May 16, 2010
Ali Çehreli:
> I don't see it in the spec. Is that an old or an unintended feature?

It's a compiler bug, don't use that bracket less syntax in your programs.
Don is fighting to fix such problems (and I have written several posts and bug reports on that stuff).

Bye,
bearophile
May 16, 2010
strtr wrote:
> == Quote from Don (nospam@nospam.com)'s article
>> strtr wrote:
>>> == Quote from bearophile (bearophileHUGS@lycos.com)'s article
>>>> But the bigger problem in your code is that you are performing operations on
>>> NaNs (that's the default initalization of FP values in D), and operations on NaNs
>>> are usually quite slower.
>>>
>>> I didn't know that. Is it the same for inf?
>> Yes, nan and inf are usually the same speed. However, it's very CPU
>> dependent, and even *within* a CPU! On Pentium 4, for example, for x87,
>> nan is 200 times slower than a normal value (!), but on Pentium 4 SSE
>> there's no speed difference at all between nan and normal. I think
>> there's no speed difference on AMD, but I'm not sure.
>> There's almost no documentation on it at all.
> 
> Thanks!
> NaNs being slower I can understand but inf might well be a value you want to use.

Yes. What's happened is that none of the popular programming languages support special IEEE values, so they're given very low priority by chip designers. In the Pentium 4 case, they're implemented entirely in microcode. A 200X slowdown is really significant.

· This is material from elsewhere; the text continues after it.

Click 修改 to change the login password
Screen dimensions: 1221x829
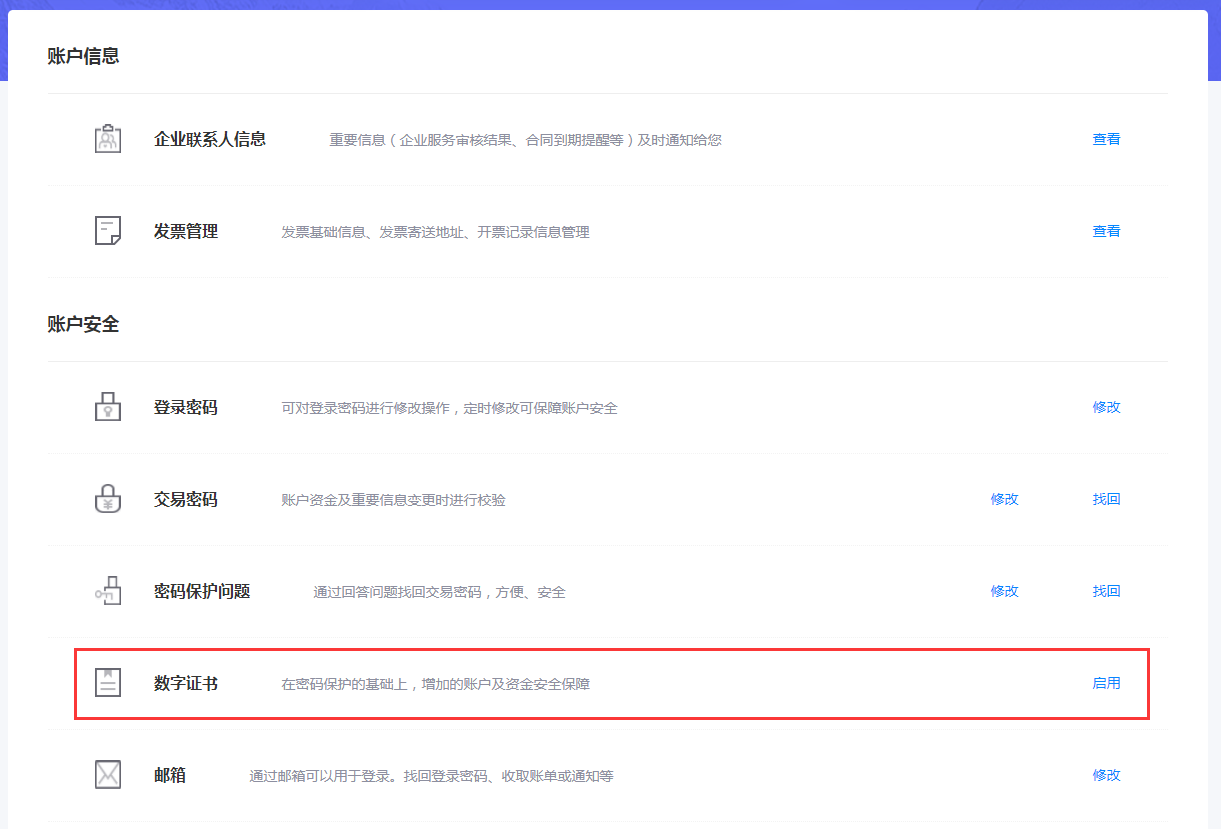[1106, 408]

However, the bit pattern for NaN is 0xFFFF..., which is the same as a negative integer, so an uninitialized floating-point variable has a quite high probability of being a NaN. I'm certain there's a lot of C programs out there which are inadvertantly using NaNs.
May 16, 2010
Jérôme M. Berger wrote:
> div0 wrote:
>> Jérôme M. Berger wrote:
>>> 	That depends. In C/C++, the default value for any global variable
>>> is to have all bits set to 0 whatever that means for the actual data
>>> type.
>> No it's not, it's always uninitialized.
>>
> 	According to the C89 standard and onwards it *must* be initialized
> to 0. If it isn't then your implementation isn't standard compliant
> (needless to say, gcc, Visual, llvm, icc and dmc are all standard
> compliant, so you won't have any difficulty checking).

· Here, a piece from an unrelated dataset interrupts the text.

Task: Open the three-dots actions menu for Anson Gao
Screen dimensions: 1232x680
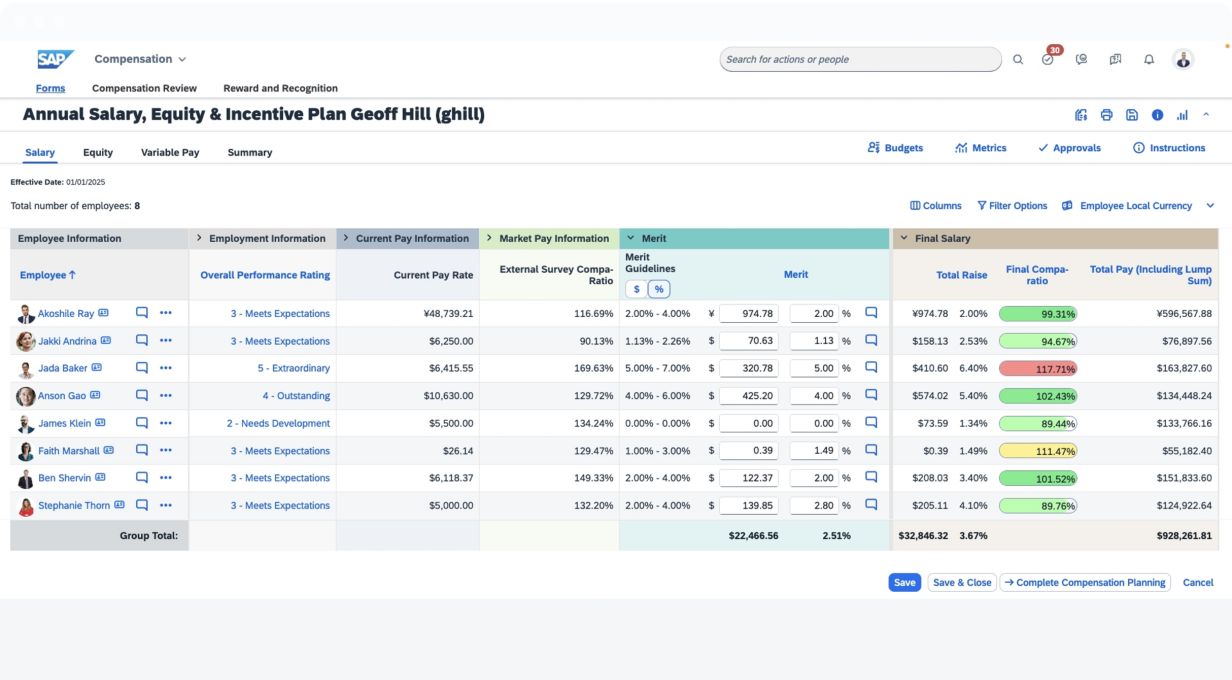Action: click(x=166, y=396)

Ah, I only do C++, where the standard is to not initialise. I didn't know the two specs had diverged like that.

- --
My enormous talent is exceeded only by my outrageous laziness.
http://www.ssTk.co.uk
May 16, 2010
"div0" <div0@users.sourceforge.net> wrote:
>>> Jérôme M. Berger wrote:
>>>> That depends. In C/C++, the default value for any global variable
>>>> is to have all bits set to 0 whatever that means for the actual data
>>>> type.
> Ah, I only do C++, where the standard is to not initialise.

No, in C++ all *global or static* variables are zero-initialized. By default, stack variables are default-initialized, which means that doubles in stack can have any value (they are uninitialized).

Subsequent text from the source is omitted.